[Cython] [ENH] Compile-time code execution (macros / templates)

2021-02-23 Thread Celelibi
Hello. I was going to post this as an issue on github, but since it's
the idea isn't complete, I guess this mailing list is better suited.

I read (not in too much details, though) the related CEP, and I feel
they either do too little or too much.

In my idea, there is some syntax (or decorator) and some propagation
rules to decide what to execute during the compilation. It would merge
the need for templates and for constants pre-evaluation.

The uses would be great many.
- It could generate new cdef classes based on an argument (possibly a C
  type).
- It could make sure all the references to the cython module are caught
  during the compilation.
- It could replace the DEF keyword with a pure python syntax.
- It could easily allow any decorator on cdef functions.
- Compile-time decision of a function implementation (common in C using
  the preprocessor).
- And probably many more.


As far as I understand, this would be strictly more general and elegant
than these two proposals:
https://github.com/cython/cython/wiki/enhancements-inlining
https://github.com/cython/cython/wiki/enhancements-methodtemplates

In my idea, the only metaprogramming entry points would be cdef functions,
cdef classes (or cppclasses) and C/C++ types.
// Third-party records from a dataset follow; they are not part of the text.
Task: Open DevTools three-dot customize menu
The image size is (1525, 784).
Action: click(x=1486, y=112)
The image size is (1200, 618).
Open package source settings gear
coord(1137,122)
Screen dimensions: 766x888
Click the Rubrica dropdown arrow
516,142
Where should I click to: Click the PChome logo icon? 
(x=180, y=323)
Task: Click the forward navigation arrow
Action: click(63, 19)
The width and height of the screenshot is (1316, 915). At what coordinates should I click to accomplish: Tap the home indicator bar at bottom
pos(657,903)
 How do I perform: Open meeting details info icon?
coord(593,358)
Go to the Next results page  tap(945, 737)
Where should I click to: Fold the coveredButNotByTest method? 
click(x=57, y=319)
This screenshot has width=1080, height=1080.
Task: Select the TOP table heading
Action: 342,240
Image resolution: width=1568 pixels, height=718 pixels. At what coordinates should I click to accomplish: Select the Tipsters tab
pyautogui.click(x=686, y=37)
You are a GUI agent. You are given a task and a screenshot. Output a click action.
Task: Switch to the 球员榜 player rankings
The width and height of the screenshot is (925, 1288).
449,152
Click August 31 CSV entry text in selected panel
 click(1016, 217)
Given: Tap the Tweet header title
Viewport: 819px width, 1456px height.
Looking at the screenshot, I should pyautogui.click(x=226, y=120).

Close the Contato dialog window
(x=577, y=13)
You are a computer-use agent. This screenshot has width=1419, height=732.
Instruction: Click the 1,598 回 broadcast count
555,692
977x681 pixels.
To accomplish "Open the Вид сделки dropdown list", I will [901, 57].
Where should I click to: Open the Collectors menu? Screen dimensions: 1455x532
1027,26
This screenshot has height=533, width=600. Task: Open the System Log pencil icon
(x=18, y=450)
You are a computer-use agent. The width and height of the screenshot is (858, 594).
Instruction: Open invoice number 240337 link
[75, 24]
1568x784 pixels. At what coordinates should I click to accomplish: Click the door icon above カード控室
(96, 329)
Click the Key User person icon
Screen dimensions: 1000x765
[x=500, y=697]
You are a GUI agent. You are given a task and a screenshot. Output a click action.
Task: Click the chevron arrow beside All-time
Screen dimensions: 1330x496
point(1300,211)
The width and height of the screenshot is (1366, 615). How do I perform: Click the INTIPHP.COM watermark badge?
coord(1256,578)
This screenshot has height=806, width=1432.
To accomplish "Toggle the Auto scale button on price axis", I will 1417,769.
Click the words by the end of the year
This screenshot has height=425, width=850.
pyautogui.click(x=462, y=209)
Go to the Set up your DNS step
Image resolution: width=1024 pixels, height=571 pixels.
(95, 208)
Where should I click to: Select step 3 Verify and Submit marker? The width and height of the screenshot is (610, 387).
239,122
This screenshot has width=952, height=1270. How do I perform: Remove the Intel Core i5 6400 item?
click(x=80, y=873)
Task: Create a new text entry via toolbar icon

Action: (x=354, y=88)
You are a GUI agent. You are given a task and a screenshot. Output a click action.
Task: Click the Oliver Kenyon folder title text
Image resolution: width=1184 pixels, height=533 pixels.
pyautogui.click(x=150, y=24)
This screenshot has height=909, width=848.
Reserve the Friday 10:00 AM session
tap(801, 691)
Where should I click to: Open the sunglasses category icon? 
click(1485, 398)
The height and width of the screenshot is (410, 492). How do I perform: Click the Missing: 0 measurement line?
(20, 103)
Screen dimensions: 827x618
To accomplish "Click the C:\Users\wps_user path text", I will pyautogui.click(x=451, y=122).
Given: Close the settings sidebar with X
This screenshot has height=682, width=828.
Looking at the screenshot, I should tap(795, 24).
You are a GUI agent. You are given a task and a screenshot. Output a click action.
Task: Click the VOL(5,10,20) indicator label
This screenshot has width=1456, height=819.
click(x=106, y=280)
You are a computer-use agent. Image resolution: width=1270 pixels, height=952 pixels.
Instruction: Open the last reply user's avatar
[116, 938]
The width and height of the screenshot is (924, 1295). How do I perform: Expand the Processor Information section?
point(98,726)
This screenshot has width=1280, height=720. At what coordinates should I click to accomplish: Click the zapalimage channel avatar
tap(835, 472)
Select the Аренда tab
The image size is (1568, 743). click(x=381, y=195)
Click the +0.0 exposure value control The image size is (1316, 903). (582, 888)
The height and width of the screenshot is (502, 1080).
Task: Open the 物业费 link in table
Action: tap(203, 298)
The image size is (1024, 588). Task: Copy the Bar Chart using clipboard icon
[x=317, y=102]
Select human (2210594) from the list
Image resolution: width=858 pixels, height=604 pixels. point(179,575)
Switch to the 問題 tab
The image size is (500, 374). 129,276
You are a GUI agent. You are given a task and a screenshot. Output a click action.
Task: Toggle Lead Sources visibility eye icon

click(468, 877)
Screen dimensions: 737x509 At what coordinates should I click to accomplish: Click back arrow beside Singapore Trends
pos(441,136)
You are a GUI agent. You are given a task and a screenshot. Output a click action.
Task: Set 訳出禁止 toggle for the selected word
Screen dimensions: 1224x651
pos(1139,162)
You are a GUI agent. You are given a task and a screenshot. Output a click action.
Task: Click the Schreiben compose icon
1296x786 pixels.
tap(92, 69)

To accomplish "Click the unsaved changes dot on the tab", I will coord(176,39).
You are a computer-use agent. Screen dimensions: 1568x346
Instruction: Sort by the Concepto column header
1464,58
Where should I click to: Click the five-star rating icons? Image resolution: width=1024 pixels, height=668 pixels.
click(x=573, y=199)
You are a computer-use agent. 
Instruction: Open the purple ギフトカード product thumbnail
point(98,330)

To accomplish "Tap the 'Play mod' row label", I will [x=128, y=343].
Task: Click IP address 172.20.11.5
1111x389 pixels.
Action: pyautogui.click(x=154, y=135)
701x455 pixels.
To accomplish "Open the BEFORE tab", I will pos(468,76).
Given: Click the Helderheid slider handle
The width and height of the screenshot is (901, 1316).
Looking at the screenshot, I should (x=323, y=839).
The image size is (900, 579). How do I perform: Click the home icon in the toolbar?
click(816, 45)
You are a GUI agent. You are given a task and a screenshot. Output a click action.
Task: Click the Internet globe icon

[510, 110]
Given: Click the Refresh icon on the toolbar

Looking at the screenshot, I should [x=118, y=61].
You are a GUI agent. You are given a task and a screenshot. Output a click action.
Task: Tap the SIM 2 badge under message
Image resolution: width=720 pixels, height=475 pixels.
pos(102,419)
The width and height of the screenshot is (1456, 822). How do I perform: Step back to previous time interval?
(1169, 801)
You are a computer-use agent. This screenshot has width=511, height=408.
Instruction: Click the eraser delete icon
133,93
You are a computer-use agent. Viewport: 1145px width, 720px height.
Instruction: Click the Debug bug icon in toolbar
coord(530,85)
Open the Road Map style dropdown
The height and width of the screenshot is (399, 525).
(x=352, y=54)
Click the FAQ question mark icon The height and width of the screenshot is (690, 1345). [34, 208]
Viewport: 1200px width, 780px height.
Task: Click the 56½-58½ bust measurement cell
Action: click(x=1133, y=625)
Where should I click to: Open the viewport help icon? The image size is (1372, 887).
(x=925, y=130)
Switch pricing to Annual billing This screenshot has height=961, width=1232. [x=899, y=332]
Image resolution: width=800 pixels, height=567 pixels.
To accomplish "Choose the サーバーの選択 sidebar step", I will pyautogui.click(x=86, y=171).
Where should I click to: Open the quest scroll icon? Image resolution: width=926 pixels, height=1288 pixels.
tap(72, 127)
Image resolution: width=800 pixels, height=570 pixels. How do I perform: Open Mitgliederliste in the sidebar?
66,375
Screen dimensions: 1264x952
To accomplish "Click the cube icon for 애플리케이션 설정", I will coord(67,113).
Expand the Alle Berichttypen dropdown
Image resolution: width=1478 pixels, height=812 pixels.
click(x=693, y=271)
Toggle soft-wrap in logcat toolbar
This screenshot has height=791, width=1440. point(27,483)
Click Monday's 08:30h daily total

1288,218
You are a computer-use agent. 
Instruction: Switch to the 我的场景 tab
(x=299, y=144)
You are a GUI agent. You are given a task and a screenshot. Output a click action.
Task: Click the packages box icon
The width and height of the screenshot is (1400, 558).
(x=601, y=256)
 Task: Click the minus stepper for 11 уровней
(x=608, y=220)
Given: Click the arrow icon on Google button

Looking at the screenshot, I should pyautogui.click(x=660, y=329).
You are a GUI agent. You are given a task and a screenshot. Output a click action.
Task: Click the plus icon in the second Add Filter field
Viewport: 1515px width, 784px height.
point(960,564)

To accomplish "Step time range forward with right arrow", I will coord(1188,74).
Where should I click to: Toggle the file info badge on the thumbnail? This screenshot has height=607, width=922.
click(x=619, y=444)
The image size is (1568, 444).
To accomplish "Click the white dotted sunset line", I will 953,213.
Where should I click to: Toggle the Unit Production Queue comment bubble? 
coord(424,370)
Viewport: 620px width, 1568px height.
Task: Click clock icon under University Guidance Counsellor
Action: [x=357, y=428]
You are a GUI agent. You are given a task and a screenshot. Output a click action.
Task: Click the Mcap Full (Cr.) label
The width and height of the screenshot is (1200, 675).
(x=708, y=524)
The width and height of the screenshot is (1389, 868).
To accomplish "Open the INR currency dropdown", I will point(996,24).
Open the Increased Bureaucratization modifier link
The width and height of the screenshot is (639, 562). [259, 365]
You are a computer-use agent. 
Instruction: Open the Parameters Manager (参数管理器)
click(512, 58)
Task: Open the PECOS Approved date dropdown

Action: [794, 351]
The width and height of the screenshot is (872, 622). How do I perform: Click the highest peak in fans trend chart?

No access to the AST as
it's unusual in python to do so. But nontheless, it would be quite easy
to have a CdefFunction object that exposes an `ast` attribute.

As such, my proposal would provide a cleaner entry point to
metaprogramming than these two proposals. Together with a pure python
syntax.
https://github.com/cython/cython/wiki/enhancements-metaprogramming
https://github.com/cython/cython/wiki/enhancements-uneval


The compile-time execution doesn't have to support everything.
Especially, the evaulation of `cdef` code could be heavily restricted.
Here are the restriction that apply to CTFE (Compile-Time Function
Evaluation) in the language D.
https://dlang.org/spec/function.html#interpretation


As far as I can tell, it's quite common in python to write load-time
code in modules to achieve a higher level of genericity. Like to support
PY2 and PY3, Windows and Linux, etc. Or to generate classes using
closures.
I think bringing back the habits and culture of python to cython would
be a good thing.


On the syntax side, I'm not sure how to handle cases where the right
hand side of an assignment should be evaluated and the cases where every
use of the variable should be evaluated.

# Need only to evaluate the right hand side
cdef str pi = compute_pi(100)

# Need to evaluate everywhere the variable appear
os = "Linux"
if os == "Windows":
cdef dostuff():
return 1
else:
cdef dostuff():
return 0


What do you think?
Did I miss something that would make this feature mostly useless?


Best regards,
Celelibi
___
cython-devel mailing list
cython-devel@python.org
https://mail.python.org/mailman/listinfo/cython-devel


Re: [Cython] [ENH] Compile-time code execution (macros / templates)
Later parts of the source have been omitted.